▸ **Set tasks**:
A: Name every member of parliament mentioned in the hemp article below, and give the party the article links to each.
B: In the hemp article below, how long does Tanczos say cannabis has been growing wild in New Zealand?

▸ **Text excerpt**:
Hemp is in the fields under probation but opposition MPs claim a lack of control on trials means it is just a matter of time before hemp plants sweep New Zealand.

Nineteen hectares of industrial hemp was grown under regulated conditions. Tree crops were found to contain the psychoactive drug Tetarhyrdocannibinol (THC) above the maximum allowable limit and were destroyed by the police as required under the conditions of the growers licences.

The Ministry of Agriculture says wild kiwifruit is growing in New Zealand bush so there has to be some potential for bird droppings to carry the hemp seed.

National MP Phil Heatley says police will struggle to distinguish between legitimate hemp crops and illegitimate cannabis crops - stretching their resources.

And Act MP Gerry Eckhoff expressed concern that the open air trial was allowed to go ahead without an environmental impact report being carried out.

"Potentially it's going to be far worse than any GM seed release," Eckhoff says.

Hemp is a defining issue for the Greens and MP Nandor Tanczos said the criticism is "just more reefer madness".

The Greens put hemp in their walls for insulation and Tanczos said the reality is the committee heard very clearly that there is a very distinct difference between hemp and marijuana.

"If Phil Heatley can't tell the difference between a pair of jeans and a joint you have got to ask what he is doing in parliament anyway," says Tanczos.

He says cannabis has been growing wild in New Zealand for 100 years.

The committee was told crossing hemp with cannabis reduces the level of THC - making the cannabis less potent.

▸ **Record set**:
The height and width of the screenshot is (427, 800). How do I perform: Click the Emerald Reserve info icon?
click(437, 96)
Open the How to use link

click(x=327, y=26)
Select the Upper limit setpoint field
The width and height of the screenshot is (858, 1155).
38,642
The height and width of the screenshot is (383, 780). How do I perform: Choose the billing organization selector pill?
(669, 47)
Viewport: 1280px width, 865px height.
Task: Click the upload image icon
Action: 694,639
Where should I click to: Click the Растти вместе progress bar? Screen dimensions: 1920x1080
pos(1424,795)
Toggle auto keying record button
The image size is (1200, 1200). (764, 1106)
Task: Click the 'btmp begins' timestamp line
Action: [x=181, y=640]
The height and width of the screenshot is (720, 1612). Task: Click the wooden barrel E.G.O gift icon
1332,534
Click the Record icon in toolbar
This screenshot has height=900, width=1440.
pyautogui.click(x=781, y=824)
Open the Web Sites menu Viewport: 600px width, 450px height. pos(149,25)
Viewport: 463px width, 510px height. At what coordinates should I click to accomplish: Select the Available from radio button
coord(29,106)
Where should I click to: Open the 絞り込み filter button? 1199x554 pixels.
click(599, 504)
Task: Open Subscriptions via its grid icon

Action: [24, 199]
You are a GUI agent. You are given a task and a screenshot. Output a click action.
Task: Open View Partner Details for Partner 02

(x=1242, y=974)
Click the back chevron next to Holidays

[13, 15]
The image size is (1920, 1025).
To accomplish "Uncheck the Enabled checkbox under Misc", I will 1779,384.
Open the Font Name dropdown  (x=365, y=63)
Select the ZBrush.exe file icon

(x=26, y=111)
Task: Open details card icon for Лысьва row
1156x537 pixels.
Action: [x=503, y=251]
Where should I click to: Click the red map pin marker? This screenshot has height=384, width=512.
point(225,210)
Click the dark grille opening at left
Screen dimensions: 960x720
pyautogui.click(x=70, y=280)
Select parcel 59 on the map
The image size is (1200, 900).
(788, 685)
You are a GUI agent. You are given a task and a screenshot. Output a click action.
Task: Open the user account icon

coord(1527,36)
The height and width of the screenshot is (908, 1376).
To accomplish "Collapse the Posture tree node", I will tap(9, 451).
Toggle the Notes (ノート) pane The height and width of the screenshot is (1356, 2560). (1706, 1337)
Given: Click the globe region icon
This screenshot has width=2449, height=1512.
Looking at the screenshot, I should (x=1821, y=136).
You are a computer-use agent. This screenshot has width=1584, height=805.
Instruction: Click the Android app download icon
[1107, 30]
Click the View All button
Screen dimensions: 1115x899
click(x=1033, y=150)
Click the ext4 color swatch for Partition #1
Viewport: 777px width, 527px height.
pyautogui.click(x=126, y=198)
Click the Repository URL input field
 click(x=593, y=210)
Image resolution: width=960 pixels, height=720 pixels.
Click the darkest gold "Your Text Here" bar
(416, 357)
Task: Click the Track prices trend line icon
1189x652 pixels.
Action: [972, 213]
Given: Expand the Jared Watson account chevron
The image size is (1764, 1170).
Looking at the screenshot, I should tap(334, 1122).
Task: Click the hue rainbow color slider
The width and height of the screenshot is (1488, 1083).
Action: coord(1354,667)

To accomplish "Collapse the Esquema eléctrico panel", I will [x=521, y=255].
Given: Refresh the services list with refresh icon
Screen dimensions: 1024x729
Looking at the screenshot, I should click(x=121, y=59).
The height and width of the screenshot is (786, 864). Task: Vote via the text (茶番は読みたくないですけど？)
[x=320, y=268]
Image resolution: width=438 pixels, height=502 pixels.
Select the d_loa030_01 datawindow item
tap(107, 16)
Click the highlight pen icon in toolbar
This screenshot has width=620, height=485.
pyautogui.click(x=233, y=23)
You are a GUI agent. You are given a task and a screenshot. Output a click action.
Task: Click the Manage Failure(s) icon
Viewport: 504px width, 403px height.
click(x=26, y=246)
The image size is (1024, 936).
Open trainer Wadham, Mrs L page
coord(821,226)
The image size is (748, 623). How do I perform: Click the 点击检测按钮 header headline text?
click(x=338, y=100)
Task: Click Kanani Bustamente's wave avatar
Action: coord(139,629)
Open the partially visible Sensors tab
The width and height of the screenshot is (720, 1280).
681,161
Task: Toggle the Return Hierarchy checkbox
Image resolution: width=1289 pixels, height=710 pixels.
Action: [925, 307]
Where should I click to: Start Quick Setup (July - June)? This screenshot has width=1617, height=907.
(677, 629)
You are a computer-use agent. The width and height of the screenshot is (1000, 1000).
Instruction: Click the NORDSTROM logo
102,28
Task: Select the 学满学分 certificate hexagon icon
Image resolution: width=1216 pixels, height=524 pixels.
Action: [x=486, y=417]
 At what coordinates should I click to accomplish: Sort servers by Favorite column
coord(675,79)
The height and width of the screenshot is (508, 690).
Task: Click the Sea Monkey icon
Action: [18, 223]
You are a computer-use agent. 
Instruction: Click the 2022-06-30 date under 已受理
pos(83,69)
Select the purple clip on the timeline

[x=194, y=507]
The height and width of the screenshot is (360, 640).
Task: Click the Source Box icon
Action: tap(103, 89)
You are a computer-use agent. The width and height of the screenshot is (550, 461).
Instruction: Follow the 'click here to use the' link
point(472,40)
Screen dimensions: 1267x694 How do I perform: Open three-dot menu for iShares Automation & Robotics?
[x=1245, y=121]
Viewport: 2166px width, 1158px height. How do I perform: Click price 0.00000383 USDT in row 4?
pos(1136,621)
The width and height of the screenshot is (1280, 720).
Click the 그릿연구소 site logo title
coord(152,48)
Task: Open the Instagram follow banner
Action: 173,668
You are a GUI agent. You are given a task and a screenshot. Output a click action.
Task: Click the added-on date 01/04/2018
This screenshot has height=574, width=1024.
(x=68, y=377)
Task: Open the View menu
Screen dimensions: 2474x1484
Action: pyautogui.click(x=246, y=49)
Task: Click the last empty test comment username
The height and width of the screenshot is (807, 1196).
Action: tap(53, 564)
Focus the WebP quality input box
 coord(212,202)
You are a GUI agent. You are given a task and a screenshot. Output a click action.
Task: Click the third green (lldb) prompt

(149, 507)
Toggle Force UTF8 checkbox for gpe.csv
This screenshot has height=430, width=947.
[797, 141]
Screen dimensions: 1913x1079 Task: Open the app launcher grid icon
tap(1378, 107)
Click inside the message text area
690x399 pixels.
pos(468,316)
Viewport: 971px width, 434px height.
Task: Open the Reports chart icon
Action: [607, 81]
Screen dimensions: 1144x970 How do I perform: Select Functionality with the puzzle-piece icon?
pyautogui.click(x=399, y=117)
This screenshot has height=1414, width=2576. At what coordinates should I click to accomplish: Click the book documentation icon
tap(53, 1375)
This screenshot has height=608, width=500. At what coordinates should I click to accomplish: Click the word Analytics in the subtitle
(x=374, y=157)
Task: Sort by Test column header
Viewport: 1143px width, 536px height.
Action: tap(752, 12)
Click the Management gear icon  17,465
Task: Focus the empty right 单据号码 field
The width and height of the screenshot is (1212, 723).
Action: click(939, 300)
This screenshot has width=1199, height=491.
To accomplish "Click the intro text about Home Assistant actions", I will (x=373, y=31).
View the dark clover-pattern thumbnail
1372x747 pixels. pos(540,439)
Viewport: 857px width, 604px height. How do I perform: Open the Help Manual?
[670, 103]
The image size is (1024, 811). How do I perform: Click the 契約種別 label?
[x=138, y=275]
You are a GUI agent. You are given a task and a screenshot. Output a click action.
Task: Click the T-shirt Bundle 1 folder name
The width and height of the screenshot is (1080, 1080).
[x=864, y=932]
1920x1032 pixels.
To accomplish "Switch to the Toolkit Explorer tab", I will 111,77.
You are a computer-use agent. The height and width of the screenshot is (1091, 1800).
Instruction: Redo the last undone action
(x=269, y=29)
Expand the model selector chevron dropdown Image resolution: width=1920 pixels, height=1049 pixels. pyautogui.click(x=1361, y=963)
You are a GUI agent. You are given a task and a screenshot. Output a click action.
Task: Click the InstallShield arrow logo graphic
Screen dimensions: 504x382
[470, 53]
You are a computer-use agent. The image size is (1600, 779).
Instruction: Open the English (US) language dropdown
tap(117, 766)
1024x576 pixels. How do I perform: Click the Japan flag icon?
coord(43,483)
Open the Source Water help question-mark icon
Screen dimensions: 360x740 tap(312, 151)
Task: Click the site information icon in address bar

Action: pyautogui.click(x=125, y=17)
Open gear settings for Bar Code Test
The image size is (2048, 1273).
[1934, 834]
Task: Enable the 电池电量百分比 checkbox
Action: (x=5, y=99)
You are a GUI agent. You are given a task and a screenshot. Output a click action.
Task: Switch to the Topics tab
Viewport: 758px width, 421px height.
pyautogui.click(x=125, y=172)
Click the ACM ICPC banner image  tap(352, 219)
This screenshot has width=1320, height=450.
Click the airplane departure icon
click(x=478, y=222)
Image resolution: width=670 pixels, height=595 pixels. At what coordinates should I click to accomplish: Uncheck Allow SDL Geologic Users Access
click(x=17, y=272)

▸ **The replies**:
A:
- Phil Heatley: National
- Gerry Eckhoff: Act
- Nandor Tanczos: Greens

B: For 100 years.